About this task
When you reach the line that contains "Click the help icon next to Отказы", set down that line and every one after it through the end of the records, exactly as written and with no pictures.

[Stored items]
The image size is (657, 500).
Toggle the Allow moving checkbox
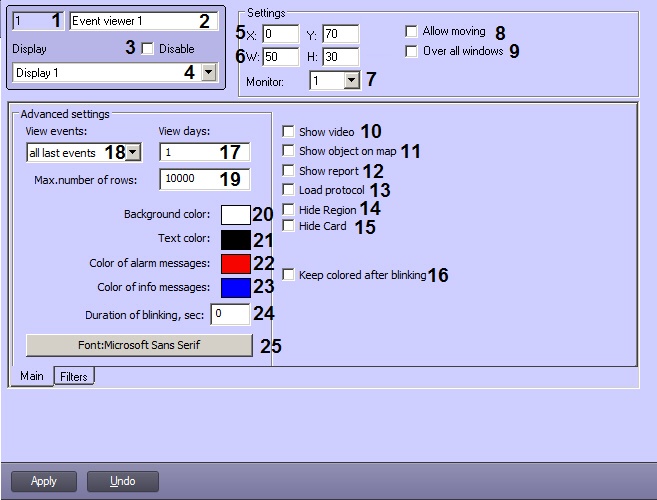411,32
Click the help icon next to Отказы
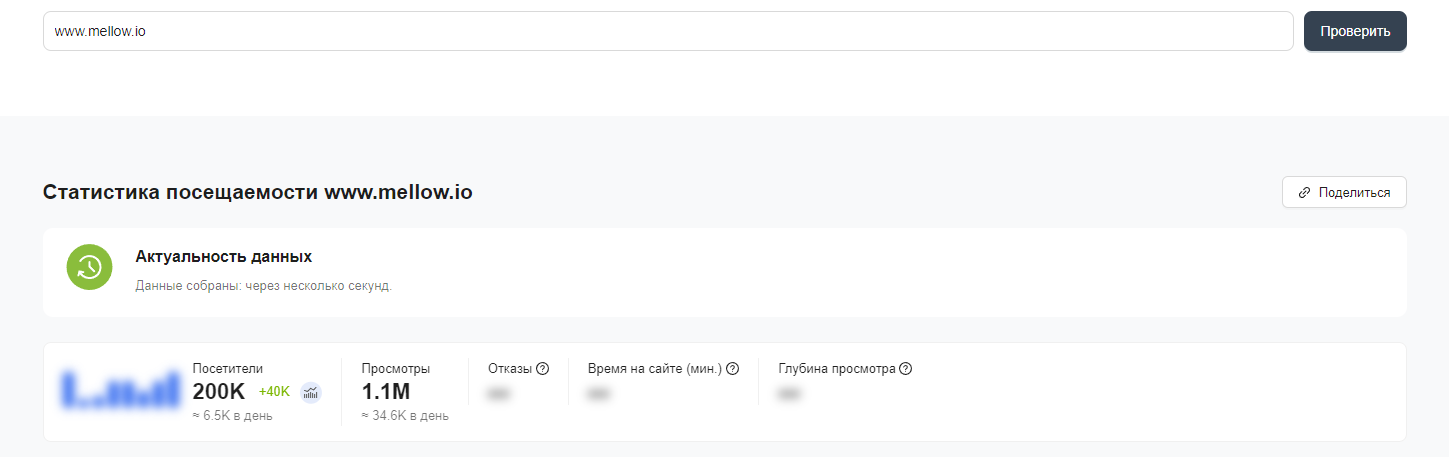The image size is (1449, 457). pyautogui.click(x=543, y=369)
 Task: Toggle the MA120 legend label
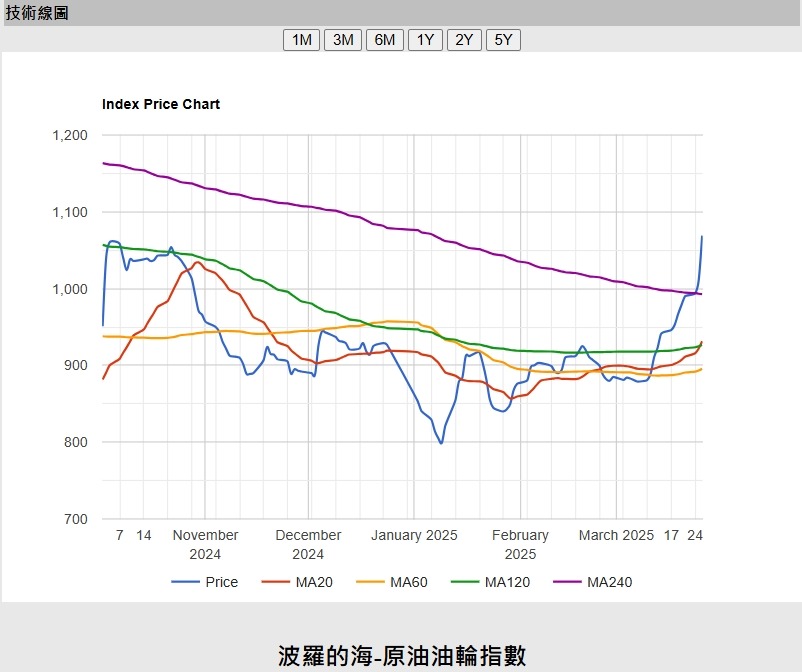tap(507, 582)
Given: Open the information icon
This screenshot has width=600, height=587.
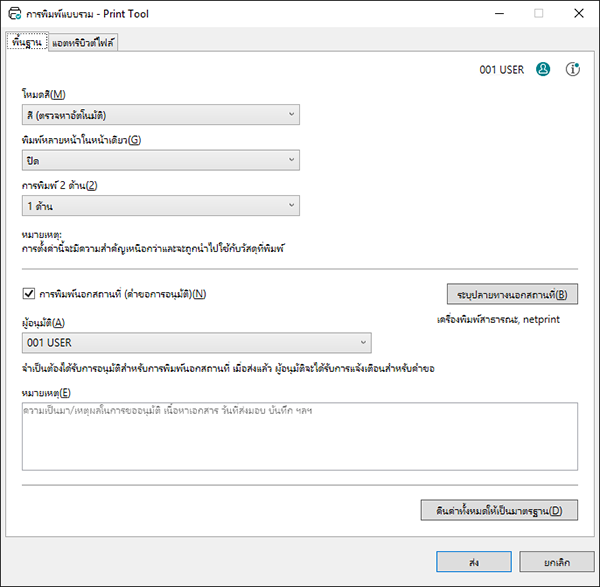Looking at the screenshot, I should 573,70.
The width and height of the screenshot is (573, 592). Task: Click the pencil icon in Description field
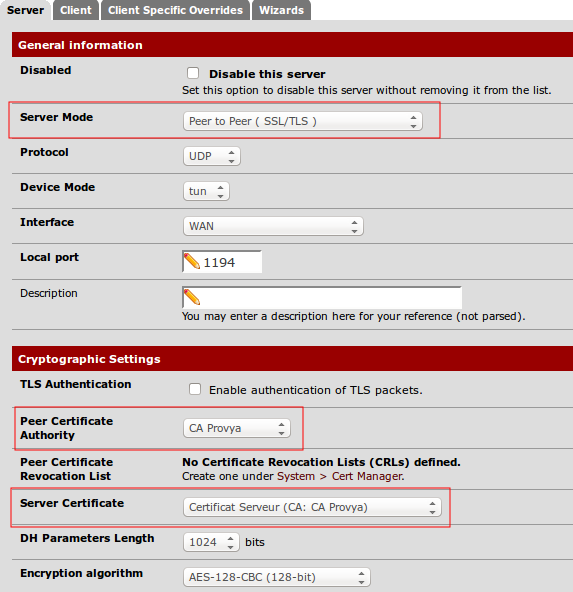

Result
Click the help icon next to Отказы
The image size is (1449, 457). pyautogui.click(x=543, y=369)
 Task: Toggle the MA120 legend label
tap(507, 582)
Given: Open the information icon
This screenshot has width=600, height=587.
Looking at the screenshot, I should 573,70.
The width and height of the screenshot is (573, 592). Task: Click the pencil icon in Description field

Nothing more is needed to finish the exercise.